La seconda ed ultima fase esecutiva del restauro interesserà invece, dapprima, il supporto del mosaico: le lavorazioni saranno eseguite, dunque, sulla superficie retrostante dell’opera (le tessere musive, in questo momento, non saranno visibili perché coperte dal tavolato ligneo di protezione). Un significativo contributo in termini di nuovi servizi e piattaforme è stato fornito da TIM, in collaborazione con NTT DATA. L’Azienda ha messo a disposizione, in via sperimentale, soluzioni digitali che consentono l’utilizzo di nuove tecnologie per il restauro, grazie all’elaborazione simultanea di dati acquisiti nel corso della fase diagnostica. Grazie a queste tecnologie sarà possibile riprodurre, secondo vari livelli sul corpo del mosaico, tutte le informazioni tecniche utili per eseguire il restauro da visualizzare in tempo reale con soluzioni di realtà virtuale e aumentata. Gli applicativi, insieme ad una consolle di controllo, permetteranno di utilizzare un visore intelligente da indossare per inquadrare la parte d’interesse del mosaico su cui intervenire: il restauratore, in questo modo, avrà sempre le mani libere per operare e, cosa più importante, potrà lavorare sulla parte posteriore dell’opera, controllando in ogni momento gli effetti eventuali prodotti negli strati anteriori del manufatto.

Le strumentazioni permetteranno, con una metodologia assimilabile a quella utilizzata in chirurgia, la proiezione in scala 1:1 della parte frontale del mosaico su una apposita superficie, che potrebbe essere una parete o un telo collocato in loco (che sarà non soltanto uno strumento di lavoro per i restauratori, ma renderà anche fruibile al pubblico quanto accade nel cantiere), e l’associazione alla proiezione di una serie di parametri geofisici desunti dalle indagini (che potranno essere interrogati dagli operatori in tempo reale, analizzando tutti i dati inerenti al manufatto nel suo complesso).

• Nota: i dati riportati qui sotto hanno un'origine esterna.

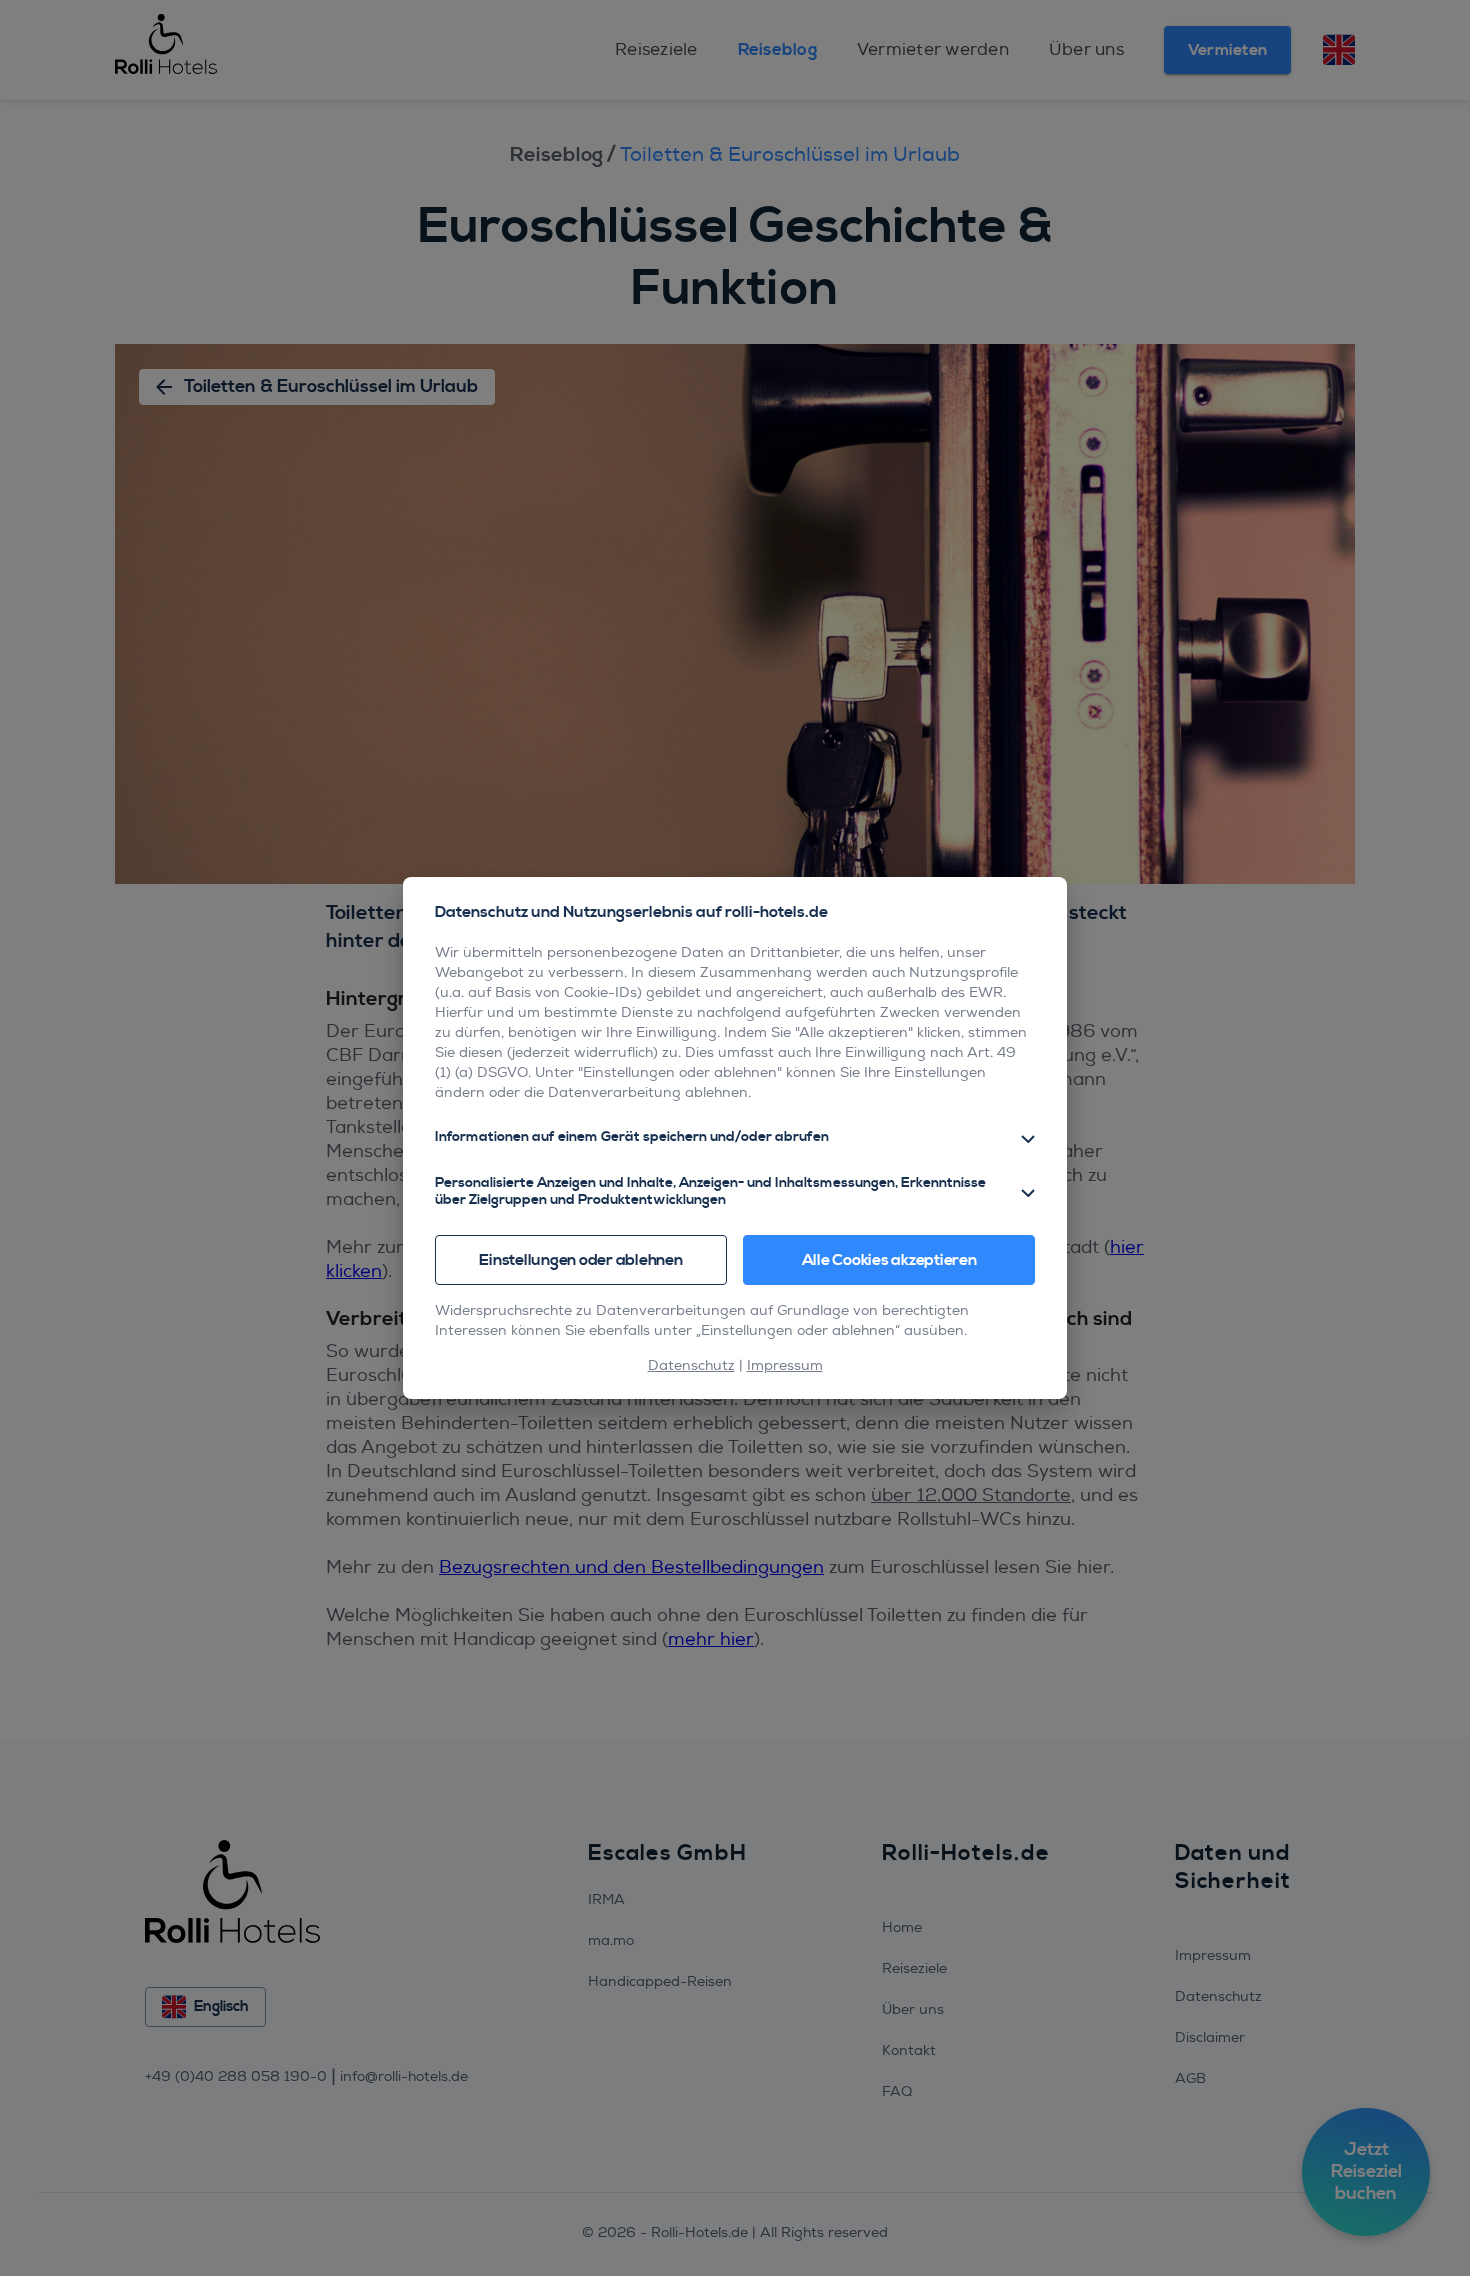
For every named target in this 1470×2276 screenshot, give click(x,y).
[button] (735, 1138)
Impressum (785, 1365)
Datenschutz (691, 1365)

Terminato l’intervento sul supporto, i restauratori elimineranno i bendaggi posti durante la fase iniziale d’intervento e completeranno il restauro con operazioni di pulitura, ulteriori ed eventuali consolidamenti, trattamento protettivo finale. Il progetto di restauro, così, sarà anche un’occasione per valorizzare, anche nella percezione dei visitatori, non solo il complesso percorso di ricerca, ma anche la metodologia adottata (la dimensione progressiva, puntuale ed attenta delle diverse fasi di lavoro, sarà una componente essenziale per sottolineare l’interconnessione di contributi e professionalità, alla base di un evento di rilevanza internazionale).

Le dichiarazioni

“Con l’avvio, nel 2021, del restauro del Mosaico di Alessandro”, dichiara il direttore del MANN, Paolo Giulierini, “scriviamo insieme una pagina importante nella storia del Museo Archeologico Nazionale di Napoli e quindi della conservazione dei beni culturali. Sarà un restauro grandioso, che si compirà sotto gli occhi del mondo. Un viaggio entusiasmante lungo sette mesi ci attende: dopo il minuzioso lavoro preparatorio, studiosi ed esperti si prenderanno cura con le tecniche più avanzate del nostro iconico capolavoro pompeiano, raffigurante la celebre battaglia di Isso. La tecnologia e le piattaforme digitali ci consentiranno di seguire le delicatissime operazioni, passo dopo passo, in una sorta di ‘cantiere trasparente’, come mai accaduto prima. Per realizzare una operazione così ambiziosa e complessa è stata attivata dal MANN una rete di collaborazioni scientifiche e di partnership di grande prestigio”.

“Ci vuole coraggio per affrontare un restauro di questo tipo, il coraggio che ci trasmette questo grande personaggio, che si lanciò alla conquista del mondo”, aggiunge Giulierini. “Un coraggio che in parte è mancato nei tempi passati, quello di porsi il problema del mosaico di Alessandro. Ringrazio il prof Antonio De Simone che mi ha subito sottolineato l’ urgenza e l’ importanza di questo restauro, il nostro architetto Amanda Piezzo. Il Museo, con il suo laboratorio di restauro guidato proprio da oggi da Maria Teresa Operetto, per questa impresa non si è chiuso in se stesso. Lavoriamo insieme a importanti partner scientifici, Università, alla TIM in collaborazione con NTT DATA e una tecnologia che si coniuga con il miracolo quotidiano delle mani dei nostri restauratori. Sarà un restauro ’trasparente’, visibile ai visitatori alla riapertura dei musei ed in alcune fasi anche on line. Tutti insieme ci prendiamo questa grande responsabilità, in coordinamento con l’Istituto centrale per il restauro (ICR) diretto da Alessandra Marino, che ringrazio. Tra un anno organizzeremo la grande mostra Alessandro e la via delle indie, con la Regione Campania. Perché il nostro Museo, simbolo dell’archeologia italiana nel mondo, guarda a Oriente e ad Occidente”.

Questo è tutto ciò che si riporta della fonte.